[Begin]

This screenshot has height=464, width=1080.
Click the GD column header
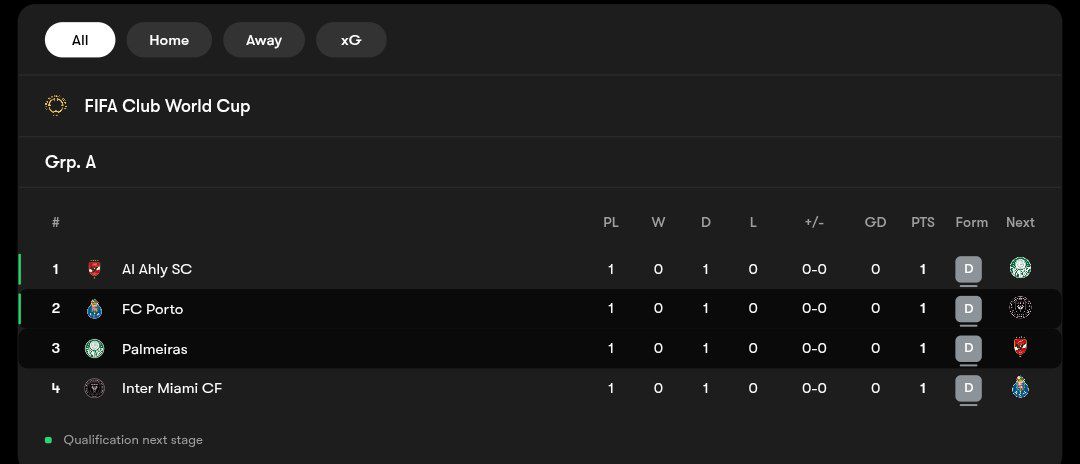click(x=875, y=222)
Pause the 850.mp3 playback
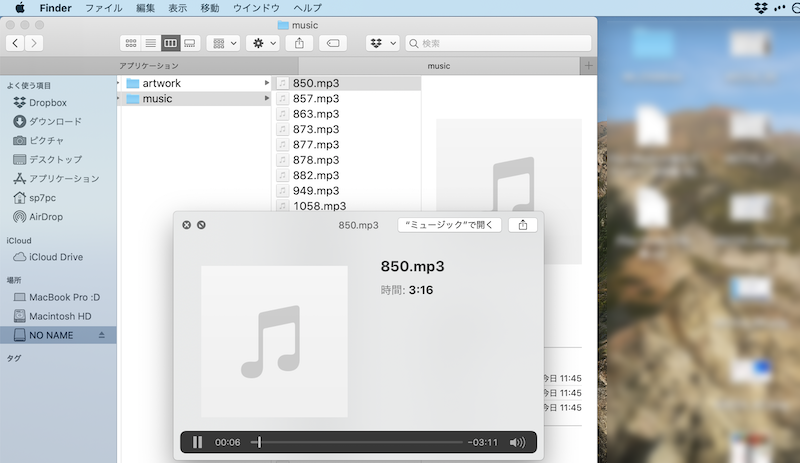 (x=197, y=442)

[End]
[Begin]

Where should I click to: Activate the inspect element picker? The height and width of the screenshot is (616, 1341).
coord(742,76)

[End]

● EXERCISE
Return the entries from the line containing "This screenshot has height=464, width=1080." through the line containing "(x=197, y=442)", including both of those lines, copied word for word. Leave the pictures out.

● ANSWER BELOW
This screenshot has height=464, width=1080.
Click the GD column header
click(x=875, y=222)
Pause the 850.mp3 playback
 (x=197, y=442)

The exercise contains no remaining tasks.